= Provided data =
- - -

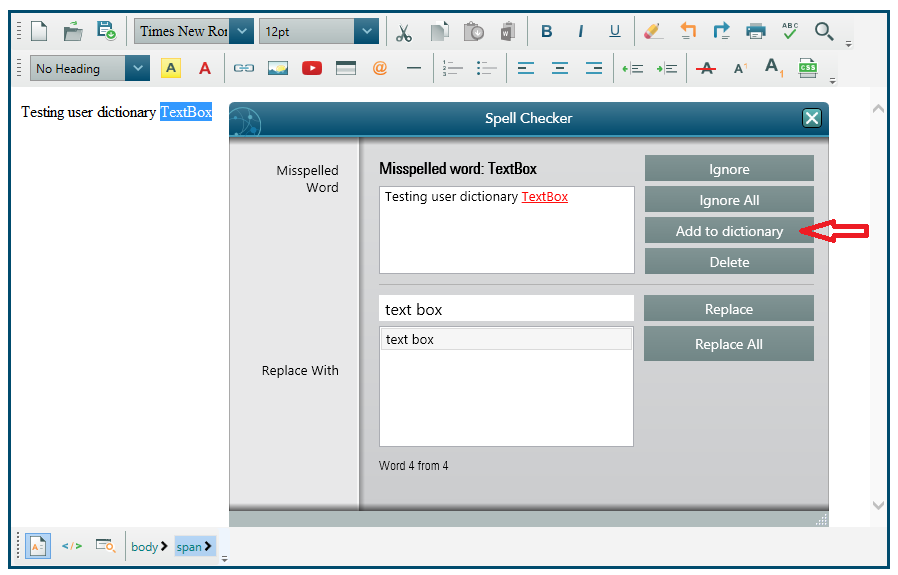
Task: Open the Times New Roman font dropdown
Action: 241,31
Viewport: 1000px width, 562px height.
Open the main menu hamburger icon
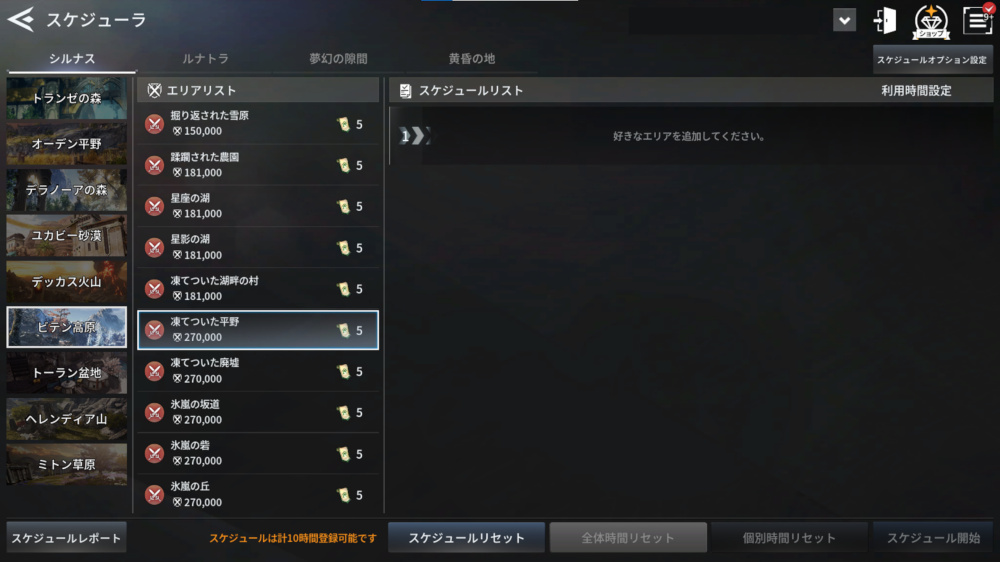pos(978,20)
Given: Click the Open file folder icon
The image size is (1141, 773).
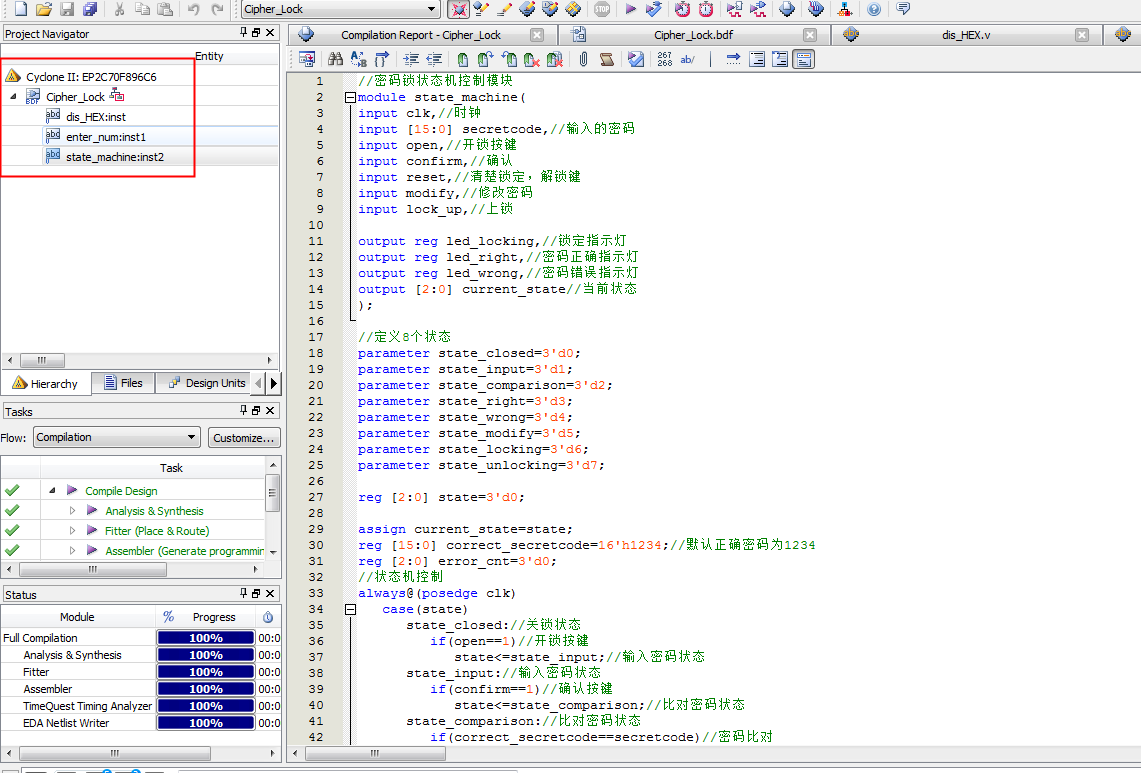Looking at the screenshot, I should pyautogui.click(x=43, y=9).
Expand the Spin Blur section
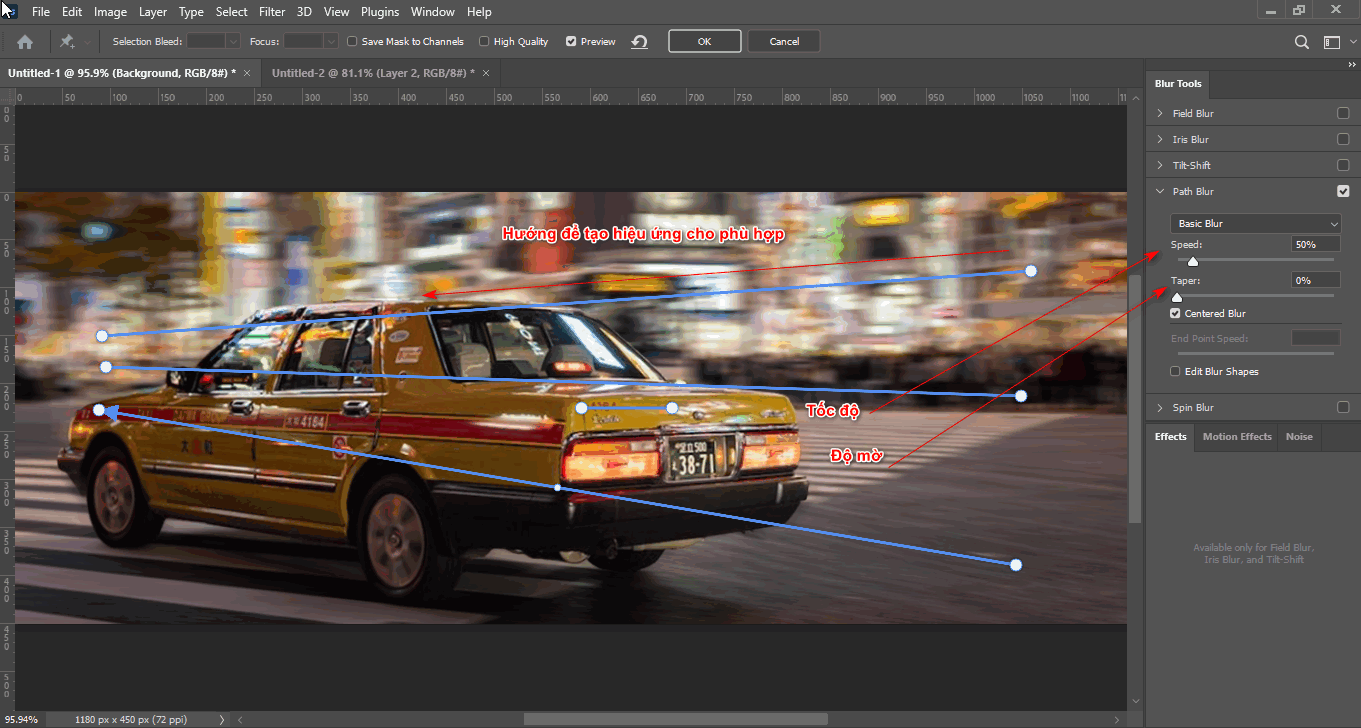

- - -

The copy must begin with the line containing "The image size is (1141, 773).", end with the last line of the material, match each line exactly, and hold no pictures.

= Exercise output =
The image size is (1141, 773).
Looking at the screenshot, I should pyautogui.click(x=43, y=9).
Expand the Spin Blur section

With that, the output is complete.